It was my pleasure this week to attend a lecture by none other than Daniel Abrams, a founder and formerly CTO of Luminescent. This company has developed a set of algorithms for calculating precise pattern corrections necessary for printing random logic images at dramatically sub-wavelength dimensions with manufacturable process margins. This computationally aggressive OPC (Optical Proximity Correction) strategy, termed “inverse lithography”, is poised to revolutionize masking strategies and extend the lifespan of optical lithography. [1]

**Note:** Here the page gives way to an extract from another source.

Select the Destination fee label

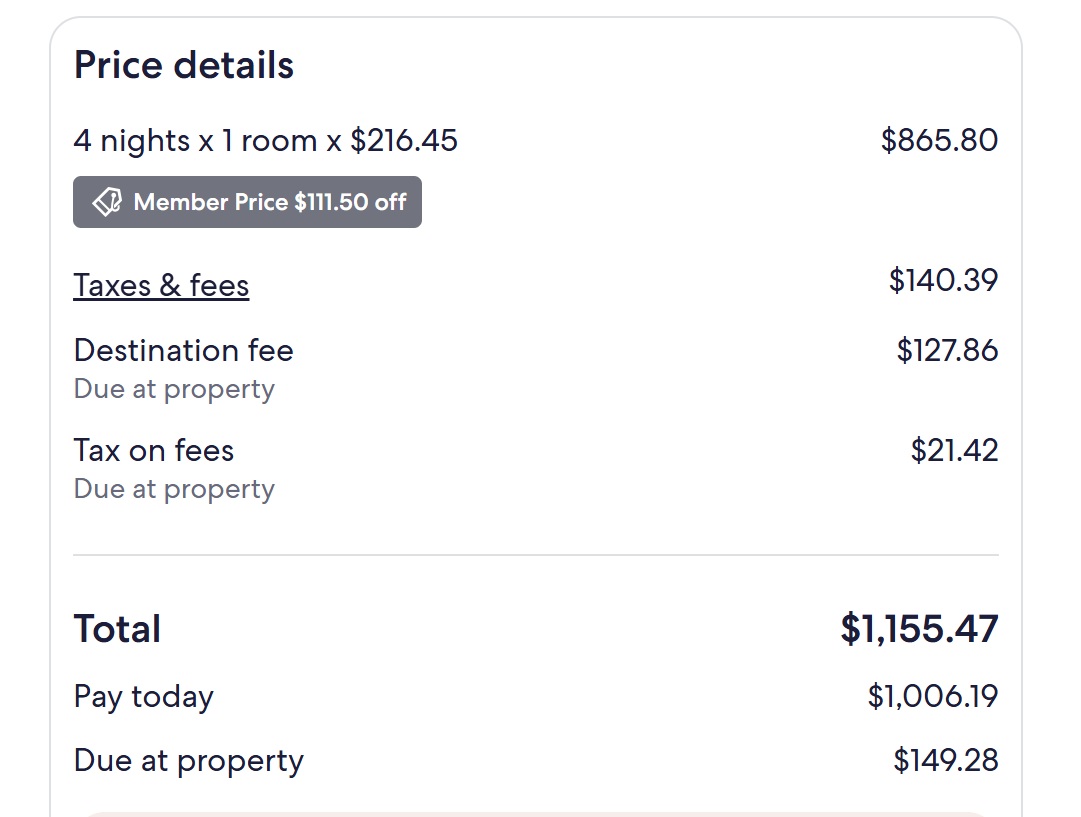point(184,350)
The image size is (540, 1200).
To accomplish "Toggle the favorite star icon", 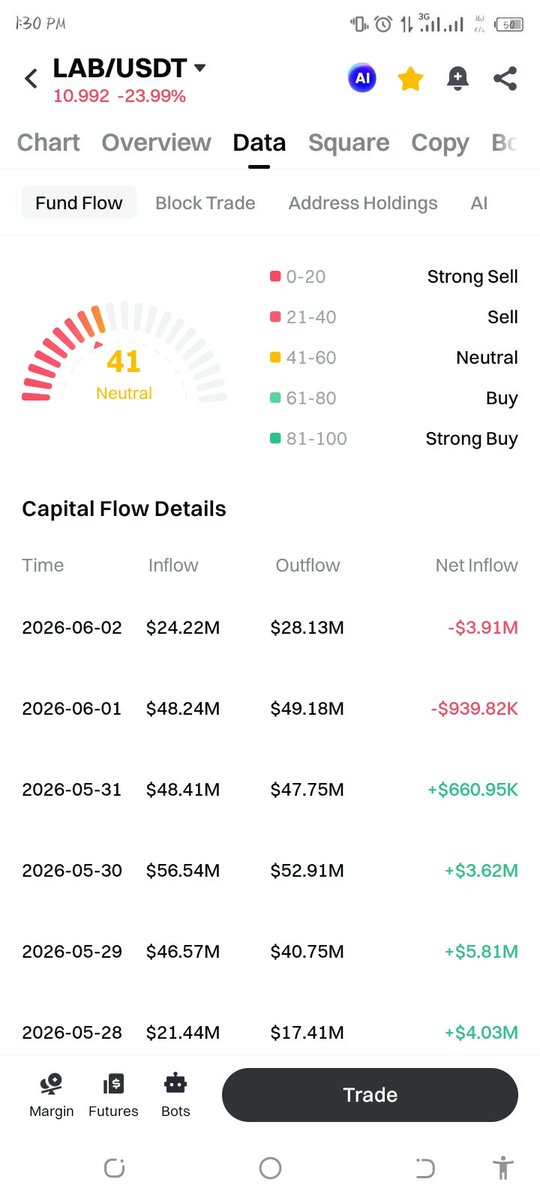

OPC itself has been around a long time. In its simplest form, one can approach OPC as merely adjusting the mask to print the shape desired in the silicon. If at final check the line-end is too short and thin, the mask is adjusted by making the line end thicker and longer than originally designed to compensate. This correction strategy can be augmented by rules developed with experience and application of optical principles. Added lobes at line ends (“serfs”, “hammer heads”, etc.) and sub-resolution lines next to linear features (“scatter bars”) and other Sub Resolution Assist Features (SRAFs) are now becoming routine for the improvement of mask and process capability. [2]
While rule based OPC has been very successful, even more impressive results may be obtained for computationally derived OPC (so called “inverse lithography”). Substantially improved margins have been shown in the past for 90nm, 65nm and 45nm nodes, however in this lecture, 32nm node results were shown. Abrams’ presentation was compelling, showing impressive process margins obtainable at the 32nm node by Luminescent and their collaborators.
Their approach treats the OPC problem as a set of continuous functions derived from Maxwell’s equations for the optics, with parametric correction terms added for the mask, resist and etch processes. This is facilitated through the representation of the 2-dimensional mask image as a 3 dimensional surface, enabling shorter computational times and manageable required computational resources [3, 4]
Early on this approach was challenged by concerns for manufacturability. However research and development results prove the practicality of the approach. Approaches to improving computational speed and manufacturing were developed, including algorithms to find repeated geometries (“redundancy”). [5]
Intel Corporation has publicly disclosed a least some of its work on computational OPC. Recently, this has been discussed in the context of post 32nm node insertion and uses a “pixilated” approach. [6, 7] The combination of the computational OPC approach with double patterning is an obvious direction, since neither strategy precludes the other and adds substantial synergy. Recently Yan Borodovsky of Intel and his collaborators at Sant Cruz, Amyn Poonawala and Peyman Milanfar describe printing tests of just such an approach rending 60nm silicon structures. [8] Other players in this field include Mentor Graphics, Brion and, of course, IBM [9, 10, 11]